[작성 과제]: "This screenshot has width=261, height=152." 문구가 있는 줄부터 "click(x=431, y=264)" 문구가 있는 줄까지의 데이터를 다시 적되, "Restore" 부분을 "Reset" 표현으로 바꿔 갱신하고 나머지는 그대로 두세요.

[과제 데이터]:

+++

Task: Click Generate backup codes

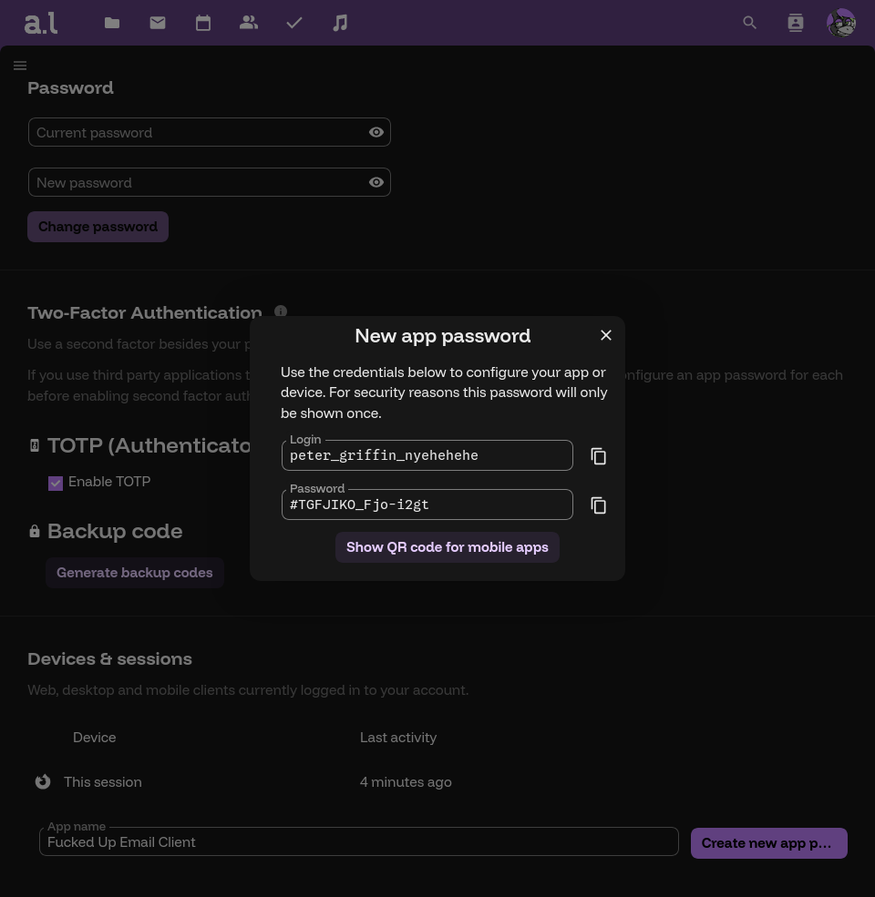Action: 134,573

+++

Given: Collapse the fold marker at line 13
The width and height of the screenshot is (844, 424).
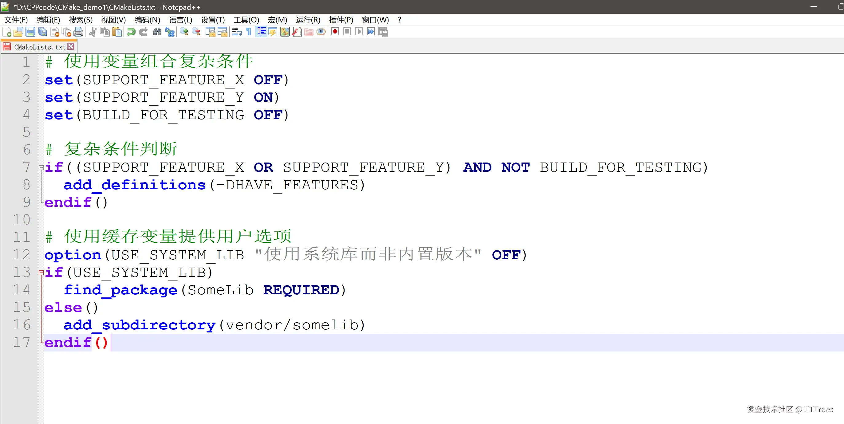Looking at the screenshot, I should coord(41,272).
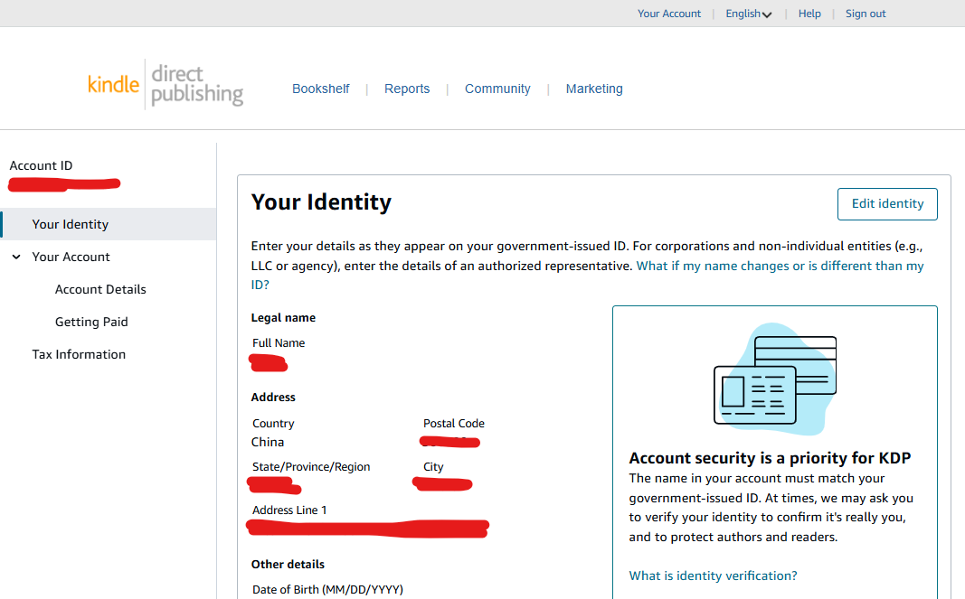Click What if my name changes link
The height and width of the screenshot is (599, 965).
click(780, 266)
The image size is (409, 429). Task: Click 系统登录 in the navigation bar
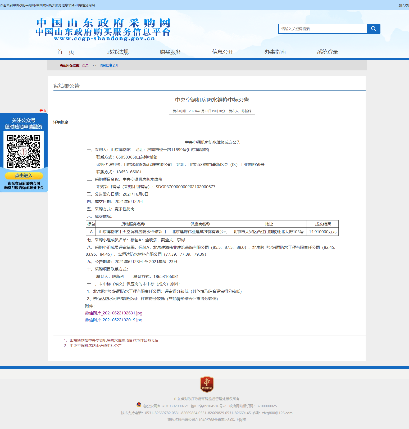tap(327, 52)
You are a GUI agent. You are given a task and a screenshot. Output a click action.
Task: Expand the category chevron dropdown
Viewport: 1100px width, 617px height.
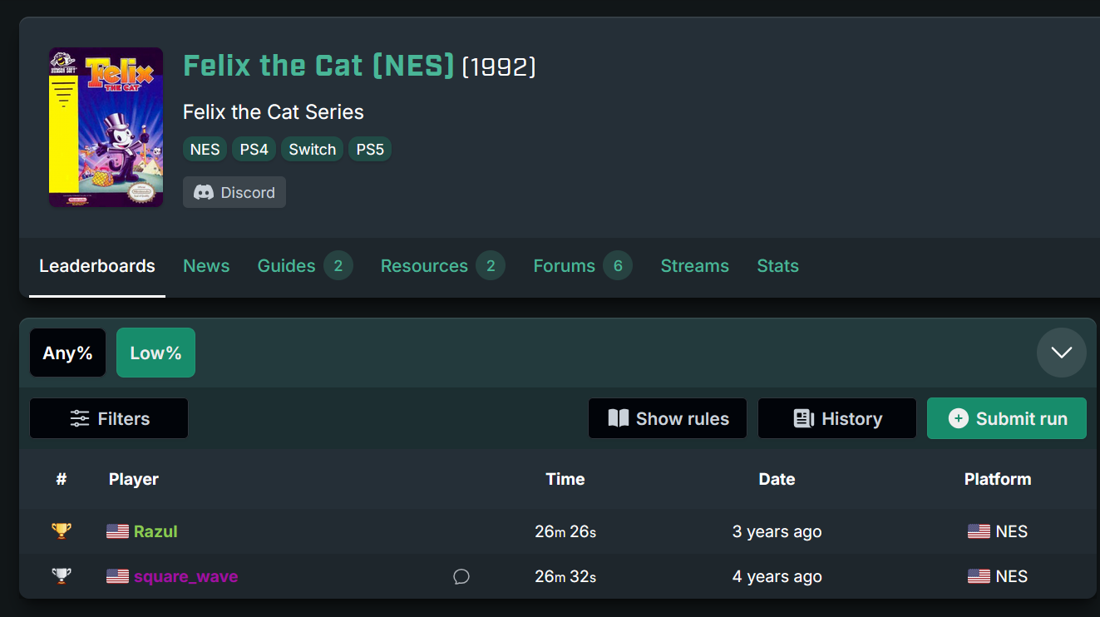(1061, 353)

+++

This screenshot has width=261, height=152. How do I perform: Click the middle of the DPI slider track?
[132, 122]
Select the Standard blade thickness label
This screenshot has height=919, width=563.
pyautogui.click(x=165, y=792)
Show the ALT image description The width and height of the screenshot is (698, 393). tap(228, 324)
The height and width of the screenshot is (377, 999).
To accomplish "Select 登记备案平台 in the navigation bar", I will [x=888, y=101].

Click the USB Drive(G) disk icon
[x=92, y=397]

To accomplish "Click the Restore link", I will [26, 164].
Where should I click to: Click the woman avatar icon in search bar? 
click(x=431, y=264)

+++

[작성 답안]:
This screenshot has width=261, height=152. How do I perform: Click the middle of the DPI slider track?
[132, 122]
Select the Standard blade thickness label
This screenshot has height=919, width=563.
pyautogui.click(x=165, y=792)
Show the ALT image description The width and height of the screenshot is (698, 393). tap(228, 324)
The height and width of the screenshot is (377, 999).
To accomplish "Select 登记备案平台 in the navigation bar", I will [x=888, y=101].

Click the USB Drive(G) disk icon
[x=92, y=397]

To accomplish "Click the Reset link", I will [26, 164].
Where should I click to: Click the woman avatar icon in search bar? 
click(x=431, y=264)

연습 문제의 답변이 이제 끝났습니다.